EXTRACTED MATERIAL:
◇ ◇ ◇ ◇ ◇ ◇ ◇

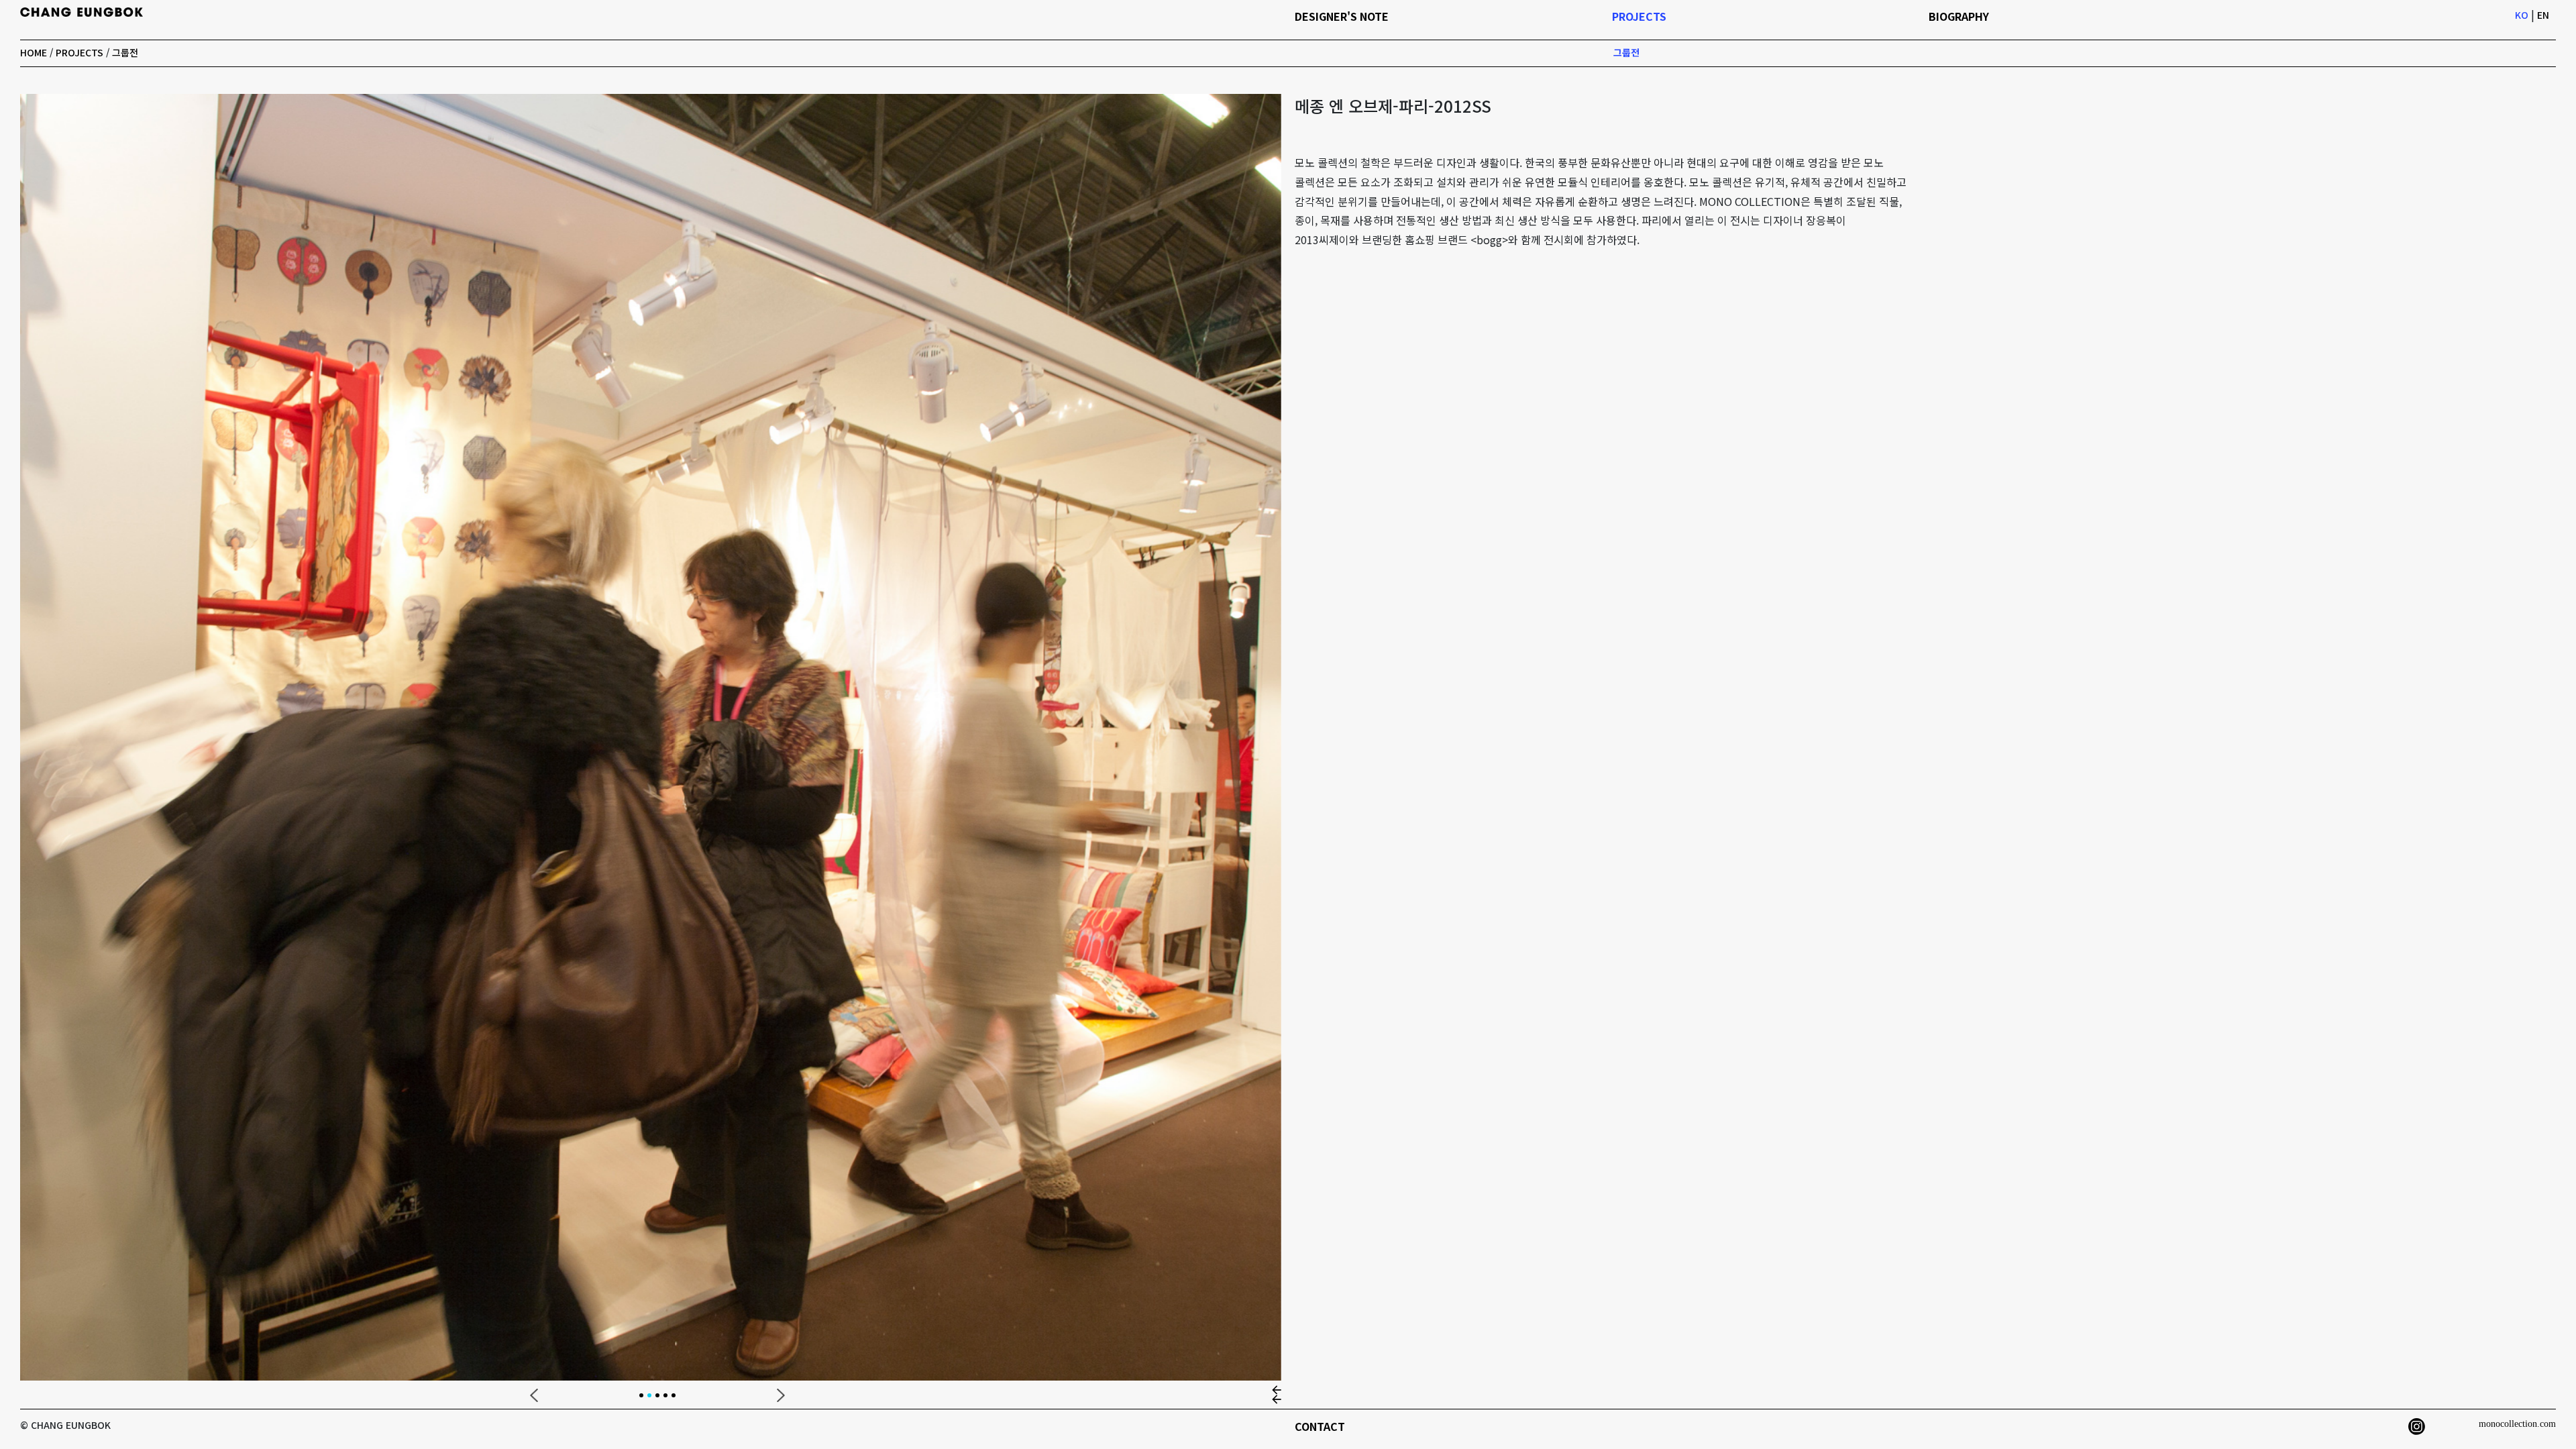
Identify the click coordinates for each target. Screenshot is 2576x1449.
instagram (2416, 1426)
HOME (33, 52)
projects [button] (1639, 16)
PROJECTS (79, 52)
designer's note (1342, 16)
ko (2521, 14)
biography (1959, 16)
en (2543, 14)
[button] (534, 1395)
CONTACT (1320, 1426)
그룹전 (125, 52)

◇ ◇ ◇ ◇ ◇ ◇ ◇

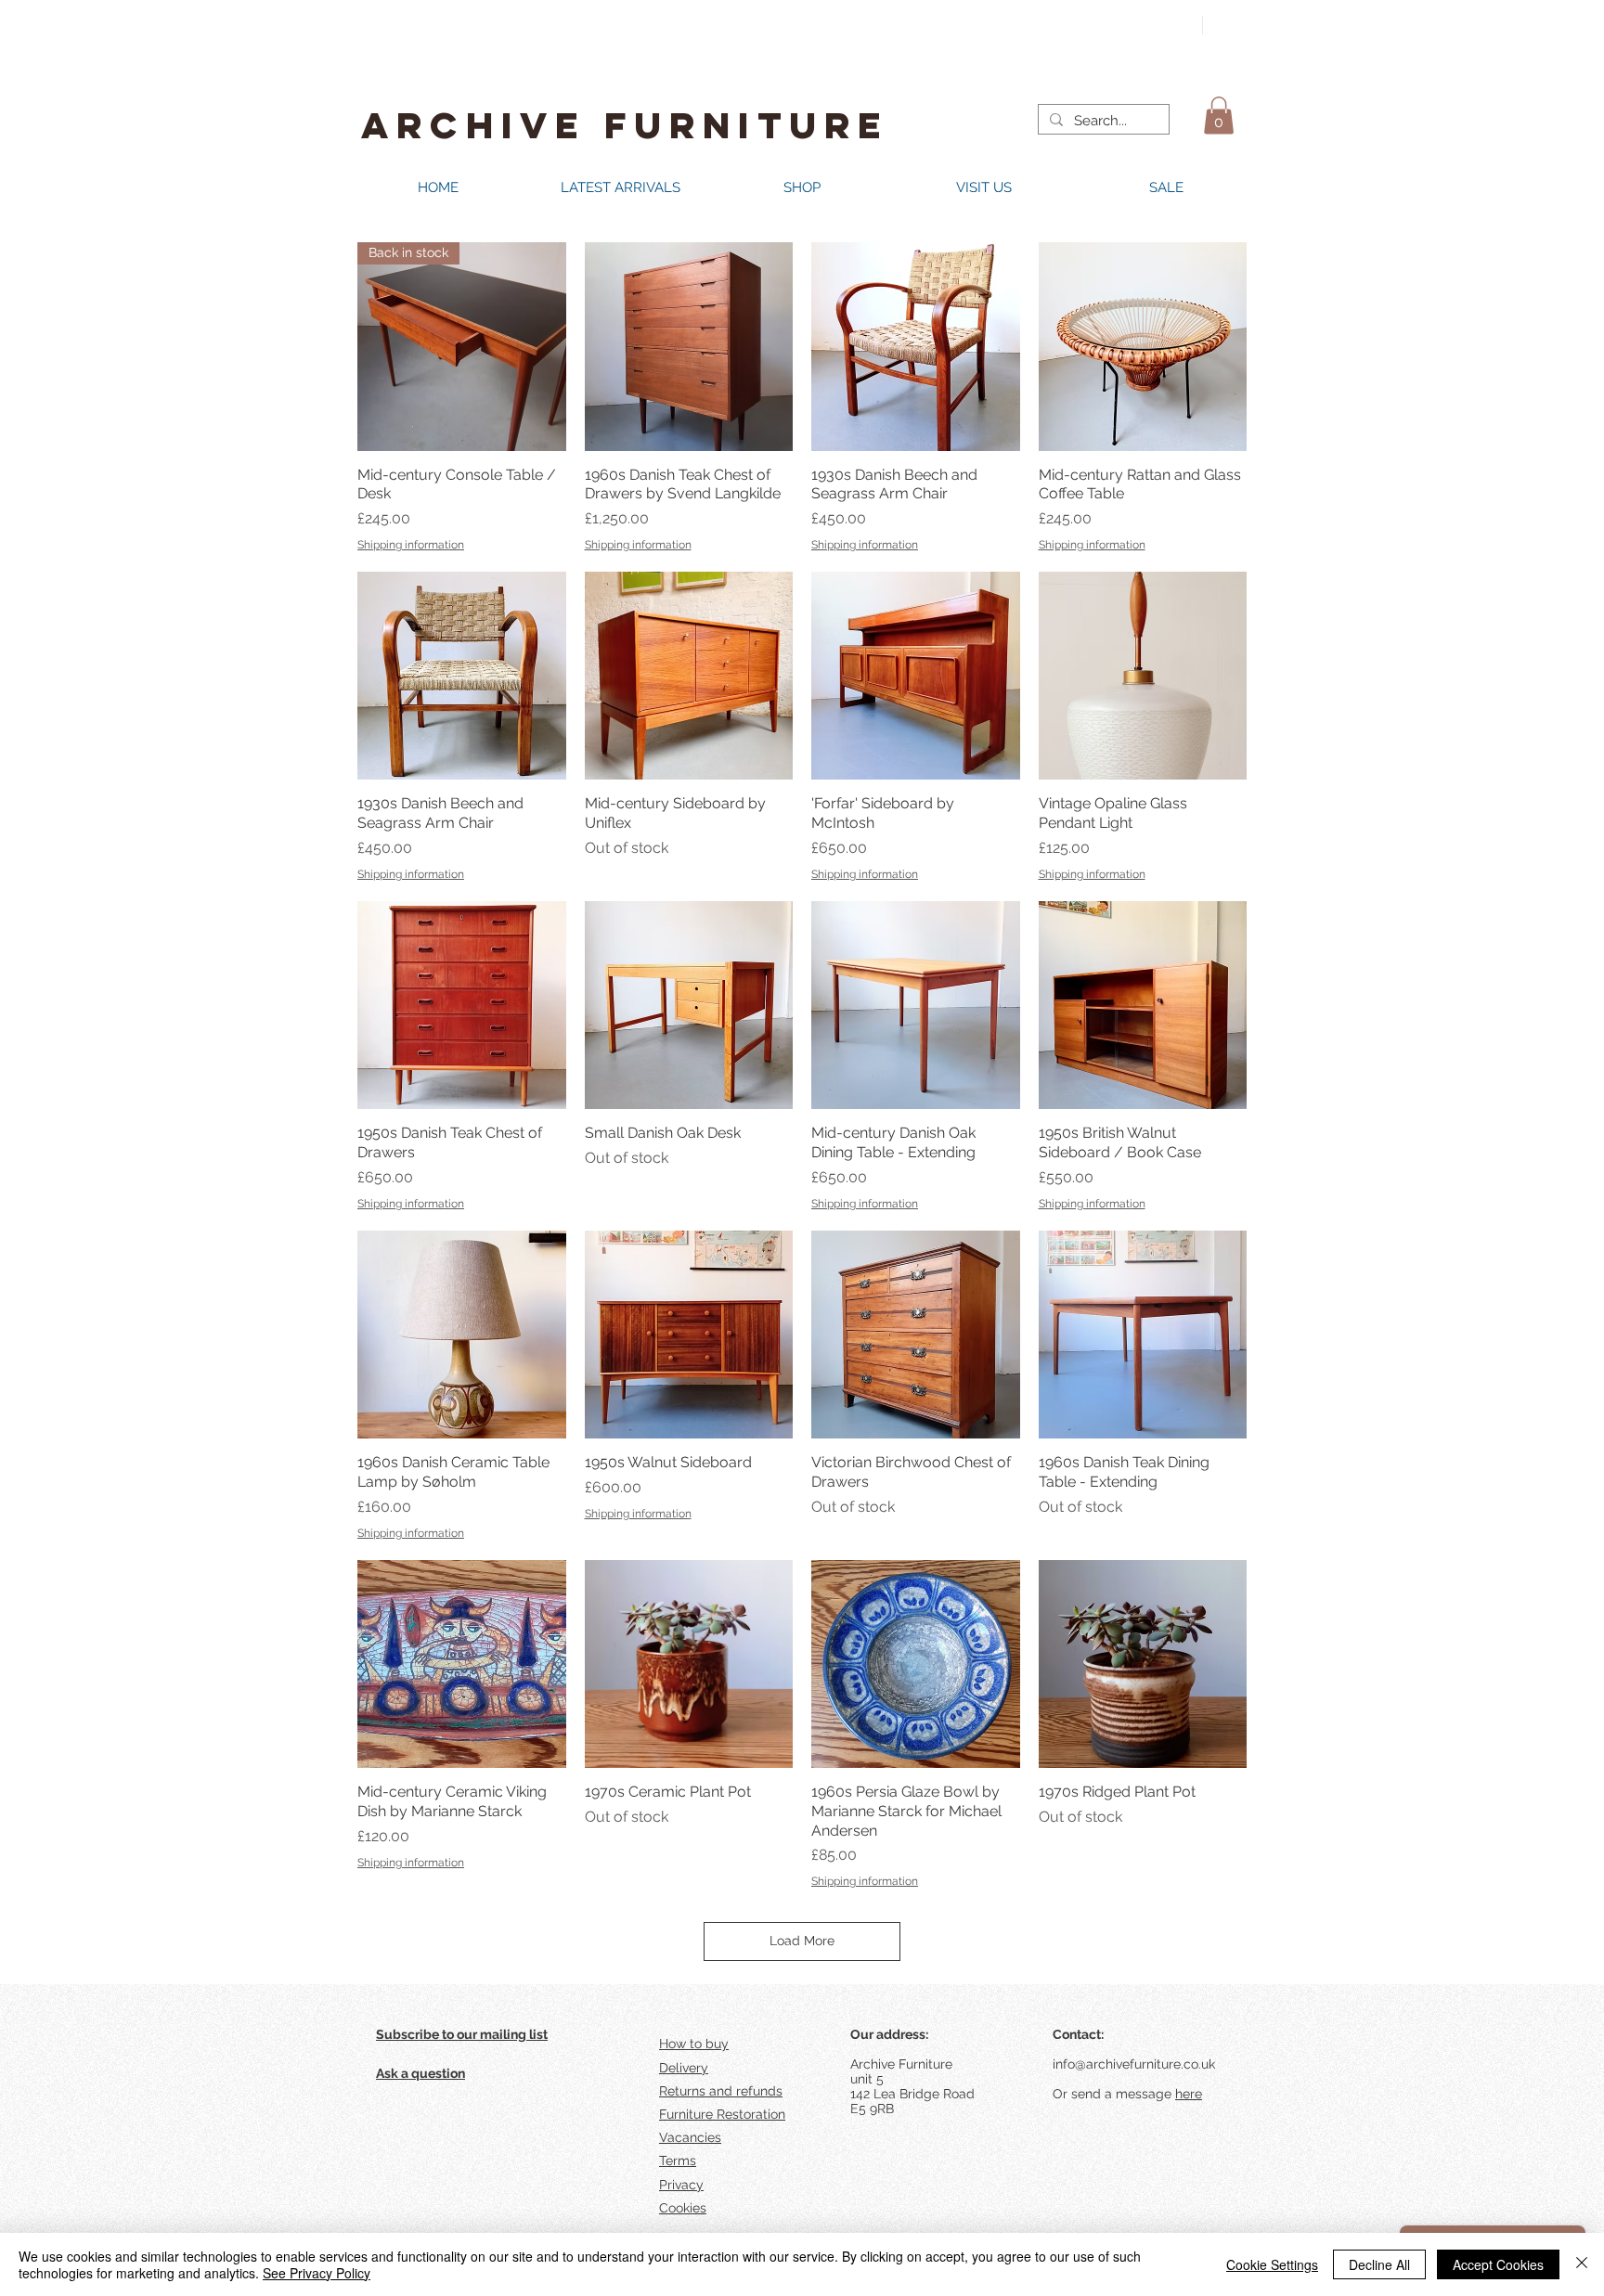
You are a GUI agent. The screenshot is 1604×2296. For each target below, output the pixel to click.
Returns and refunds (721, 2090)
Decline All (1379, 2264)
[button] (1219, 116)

◇ ◇ ◇ ◇ ◇ ◇ ◇

EXERCISE: Using only the entries above, output the line with "Identify the click", the line with "그룹전 (125, 52)", and all lines between them, exactly as they stand.

SOLUTION TO THIS EXERCISE:
Identify the click coordinates for each target. Screenshot is 2576x1449.
instagram (2416, 1426)
HOME (33, 52)
projects [button] (1639, 16)
PROJECTS (79, 52)
designer's note (1342, 16)
ko (2521, 14)
biography (1959, 16)
en (2543, 14)
[button] (534, 1395)
CONTACT (1320, 1426)
그룹전 (125, 52)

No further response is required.